»»

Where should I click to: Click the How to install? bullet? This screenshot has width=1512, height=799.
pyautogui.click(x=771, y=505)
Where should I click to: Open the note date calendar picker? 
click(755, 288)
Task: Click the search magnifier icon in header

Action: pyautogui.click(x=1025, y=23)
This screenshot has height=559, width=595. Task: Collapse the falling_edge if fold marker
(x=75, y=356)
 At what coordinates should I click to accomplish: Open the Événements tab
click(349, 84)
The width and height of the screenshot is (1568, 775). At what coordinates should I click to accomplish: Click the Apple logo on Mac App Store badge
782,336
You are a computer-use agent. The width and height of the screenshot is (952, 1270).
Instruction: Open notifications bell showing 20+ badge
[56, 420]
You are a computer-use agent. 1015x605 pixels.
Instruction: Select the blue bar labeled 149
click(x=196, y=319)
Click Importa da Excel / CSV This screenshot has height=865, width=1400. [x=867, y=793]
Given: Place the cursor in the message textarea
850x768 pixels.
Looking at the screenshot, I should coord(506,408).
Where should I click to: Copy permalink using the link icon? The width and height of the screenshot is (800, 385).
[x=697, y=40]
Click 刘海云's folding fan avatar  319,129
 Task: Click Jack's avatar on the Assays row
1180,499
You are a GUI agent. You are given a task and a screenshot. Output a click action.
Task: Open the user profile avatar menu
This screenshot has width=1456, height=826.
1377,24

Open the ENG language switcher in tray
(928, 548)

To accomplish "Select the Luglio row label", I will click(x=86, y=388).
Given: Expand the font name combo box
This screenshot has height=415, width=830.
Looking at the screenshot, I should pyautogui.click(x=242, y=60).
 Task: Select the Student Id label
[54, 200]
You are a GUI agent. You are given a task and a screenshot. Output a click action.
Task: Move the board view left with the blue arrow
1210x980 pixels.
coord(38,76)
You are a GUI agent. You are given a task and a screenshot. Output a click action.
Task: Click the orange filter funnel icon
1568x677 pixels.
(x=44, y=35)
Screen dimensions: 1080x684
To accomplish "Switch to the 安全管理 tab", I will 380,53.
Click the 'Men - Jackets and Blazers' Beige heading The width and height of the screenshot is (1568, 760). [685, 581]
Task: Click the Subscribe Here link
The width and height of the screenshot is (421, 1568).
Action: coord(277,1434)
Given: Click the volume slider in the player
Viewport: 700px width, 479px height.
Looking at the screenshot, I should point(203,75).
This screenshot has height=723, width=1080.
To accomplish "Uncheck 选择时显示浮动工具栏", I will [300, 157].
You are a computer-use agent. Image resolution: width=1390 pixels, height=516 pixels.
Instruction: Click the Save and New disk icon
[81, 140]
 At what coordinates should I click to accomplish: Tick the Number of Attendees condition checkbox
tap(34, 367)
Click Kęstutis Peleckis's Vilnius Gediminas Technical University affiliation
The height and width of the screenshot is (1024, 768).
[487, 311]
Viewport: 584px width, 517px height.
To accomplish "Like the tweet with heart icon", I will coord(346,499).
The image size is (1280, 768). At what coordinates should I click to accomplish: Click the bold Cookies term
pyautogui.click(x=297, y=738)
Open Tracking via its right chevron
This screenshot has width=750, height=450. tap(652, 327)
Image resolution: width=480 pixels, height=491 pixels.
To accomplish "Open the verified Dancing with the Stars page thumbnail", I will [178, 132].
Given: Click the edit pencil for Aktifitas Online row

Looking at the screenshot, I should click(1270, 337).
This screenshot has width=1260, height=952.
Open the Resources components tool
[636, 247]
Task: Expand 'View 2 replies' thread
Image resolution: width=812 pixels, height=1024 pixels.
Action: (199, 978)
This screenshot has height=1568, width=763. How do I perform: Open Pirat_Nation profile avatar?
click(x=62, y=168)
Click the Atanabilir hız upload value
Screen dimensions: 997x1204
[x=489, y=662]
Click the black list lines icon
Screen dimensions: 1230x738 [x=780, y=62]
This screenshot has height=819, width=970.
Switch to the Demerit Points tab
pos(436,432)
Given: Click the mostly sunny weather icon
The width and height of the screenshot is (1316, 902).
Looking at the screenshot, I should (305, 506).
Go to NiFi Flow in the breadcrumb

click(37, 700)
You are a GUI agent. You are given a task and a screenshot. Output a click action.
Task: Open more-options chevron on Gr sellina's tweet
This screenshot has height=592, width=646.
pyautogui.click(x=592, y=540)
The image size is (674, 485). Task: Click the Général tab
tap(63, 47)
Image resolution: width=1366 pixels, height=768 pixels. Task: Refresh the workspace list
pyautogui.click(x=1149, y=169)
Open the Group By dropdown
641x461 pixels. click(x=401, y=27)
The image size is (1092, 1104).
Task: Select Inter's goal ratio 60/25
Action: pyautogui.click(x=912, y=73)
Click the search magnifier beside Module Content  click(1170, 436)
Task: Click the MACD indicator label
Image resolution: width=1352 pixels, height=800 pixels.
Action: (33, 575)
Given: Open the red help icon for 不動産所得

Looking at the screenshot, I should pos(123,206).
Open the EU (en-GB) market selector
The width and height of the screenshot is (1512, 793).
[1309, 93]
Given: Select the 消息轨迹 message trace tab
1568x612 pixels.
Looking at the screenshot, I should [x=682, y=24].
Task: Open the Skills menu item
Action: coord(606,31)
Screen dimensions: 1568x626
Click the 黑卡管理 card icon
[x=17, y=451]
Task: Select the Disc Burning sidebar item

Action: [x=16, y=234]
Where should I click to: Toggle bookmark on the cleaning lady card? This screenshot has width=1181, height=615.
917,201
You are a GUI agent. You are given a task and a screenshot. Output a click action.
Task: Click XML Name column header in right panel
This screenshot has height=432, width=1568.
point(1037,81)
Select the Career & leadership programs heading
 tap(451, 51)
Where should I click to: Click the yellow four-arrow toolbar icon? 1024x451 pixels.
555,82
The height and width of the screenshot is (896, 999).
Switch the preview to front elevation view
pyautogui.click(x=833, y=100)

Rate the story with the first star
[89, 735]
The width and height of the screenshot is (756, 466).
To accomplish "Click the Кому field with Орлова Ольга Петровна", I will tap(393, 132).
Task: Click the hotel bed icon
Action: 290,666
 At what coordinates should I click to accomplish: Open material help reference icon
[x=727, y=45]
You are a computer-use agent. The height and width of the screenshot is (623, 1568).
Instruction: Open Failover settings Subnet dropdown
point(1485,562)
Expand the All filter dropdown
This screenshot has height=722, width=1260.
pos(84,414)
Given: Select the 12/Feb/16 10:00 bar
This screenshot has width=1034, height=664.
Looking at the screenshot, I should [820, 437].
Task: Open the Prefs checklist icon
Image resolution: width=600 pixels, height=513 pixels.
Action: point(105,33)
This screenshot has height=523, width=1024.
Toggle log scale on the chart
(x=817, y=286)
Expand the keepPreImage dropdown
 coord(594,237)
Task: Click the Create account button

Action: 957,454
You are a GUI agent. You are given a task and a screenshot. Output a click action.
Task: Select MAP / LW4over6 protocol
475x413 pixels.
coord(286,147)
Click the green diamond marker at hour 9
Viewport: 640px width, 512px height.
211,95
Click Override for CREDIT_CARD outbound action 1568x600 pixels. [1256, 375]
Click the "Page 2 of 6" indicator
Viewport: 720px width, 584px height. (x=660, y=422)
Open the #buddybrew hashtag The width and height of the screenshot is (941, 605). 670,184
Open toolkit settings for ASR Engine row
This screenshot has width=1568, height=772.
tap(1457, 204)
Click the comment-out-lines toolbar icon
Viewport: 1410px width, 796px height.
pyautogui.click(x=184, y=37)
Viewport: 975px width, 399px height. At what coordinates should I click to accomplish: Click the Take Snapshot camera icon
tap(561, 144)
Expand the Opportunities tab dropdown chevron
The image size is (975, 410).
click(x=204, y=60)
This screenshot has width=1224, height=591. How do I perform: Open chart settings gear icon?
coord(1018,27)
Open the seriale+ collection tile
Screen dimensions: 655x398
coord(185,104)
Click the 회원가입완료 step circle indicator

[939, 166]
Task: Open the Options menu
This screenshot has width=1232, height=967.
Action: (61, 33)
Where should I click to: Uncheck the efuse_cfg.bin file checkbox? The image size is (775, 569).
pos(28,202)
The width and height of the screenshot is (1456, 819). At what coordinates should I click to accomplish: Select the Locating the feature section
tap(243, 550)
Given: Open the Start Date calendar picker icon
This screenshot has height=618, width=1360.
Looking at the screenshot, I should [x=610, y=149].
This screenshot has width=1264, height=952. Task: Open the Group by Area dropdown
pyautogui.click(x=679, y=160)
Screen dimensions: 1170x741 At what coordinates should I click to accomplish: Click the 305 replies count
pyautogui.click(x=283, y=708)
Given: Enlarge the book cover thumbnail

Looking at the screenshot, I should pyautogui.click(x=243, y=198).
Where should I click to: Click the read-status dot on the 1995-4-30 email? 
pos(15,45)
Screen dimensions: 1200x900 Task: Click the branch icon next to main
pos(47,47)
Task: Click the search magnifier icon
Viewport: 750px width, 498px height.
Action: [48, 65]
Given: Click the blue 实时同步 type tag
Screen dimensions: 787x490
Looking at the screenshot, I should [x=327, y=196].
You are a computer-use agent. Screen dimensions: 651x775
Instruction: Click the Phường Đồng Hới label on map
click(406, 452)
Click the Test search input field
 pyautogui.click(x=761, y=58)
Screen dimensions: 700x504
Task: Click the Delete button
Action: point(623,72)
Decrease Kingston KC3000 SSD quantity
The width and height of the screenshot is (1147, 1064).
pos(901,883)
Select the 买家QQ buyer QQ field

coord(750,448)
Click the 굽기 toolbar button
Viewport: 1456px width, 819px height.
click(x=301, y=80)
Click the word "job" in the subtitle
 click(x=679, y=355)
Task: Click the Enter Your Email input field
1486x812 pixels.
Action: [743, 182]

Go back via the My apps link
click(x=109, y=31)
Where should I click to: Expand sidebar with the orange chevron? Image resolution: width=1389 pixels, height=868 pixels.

««

▸ **WORK INSTRUCTION**:
Go through the records above line by line and say how many lines include "message", giving only that number.

▸ **ANSWER FOR THIS EXERCISE**:
2